◆ PROVIDED PASSAGE ◆
The sense of enforced intimacy accelerated the emotional stresses tearing at the parents of the victims and the investigators assigned to sort out the tragedy. It drew audiences closely, thickly into the crucible of human condition created by playwright Anthony Clarvoe.
Starting a fledgling theater company poses significant challenges in the best of economic climates. Sustaining such a project when even more established arts groups are floundering can be a daunting task. According to the Pear Avenue Theatre's Diane Tasca, the company's opening was about artistic freedom.
"I wanted to be putting my money where my mouth was and get serious about this," says Tasca, "and I wanted to ... get on the map." So Tasca, an award-winning actor and producer/director, gathered up her funds and a group of talented, like-minded theater professionals and searched out the unusual space they would convert into the Pear Avenue Theatre in Mountain View.
For the actors, writers, directors and other crew members who have made the Pear happen, this theater is an artistic venture, not a commercial one. "The way I feel about theater," Tasca says, "is that it's the best thing that I do. It's really where I may be extraordinary."

◆ DATA LINES ◆

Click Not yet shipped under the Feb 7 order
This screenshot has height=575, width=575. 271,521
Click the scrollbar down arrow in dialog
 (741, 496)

◆ EXERCISE DESCRIPTION ◆
Please rewrite the paragraph beginning "Starting a fledgling theater company" from the Pear Avenue Theatre passage in a shorter form, keeping its main facts. The lines have nothing to do with what you're asked to do here.

◆ FINAL ANSWER ◆
Launching a new theater company is hard even in good economic times, and keeping it going is harder still when established arts groups are struggling. Diane Tasca of the Pear Avenue Theatre says the company opened for the sake of artistic freedom.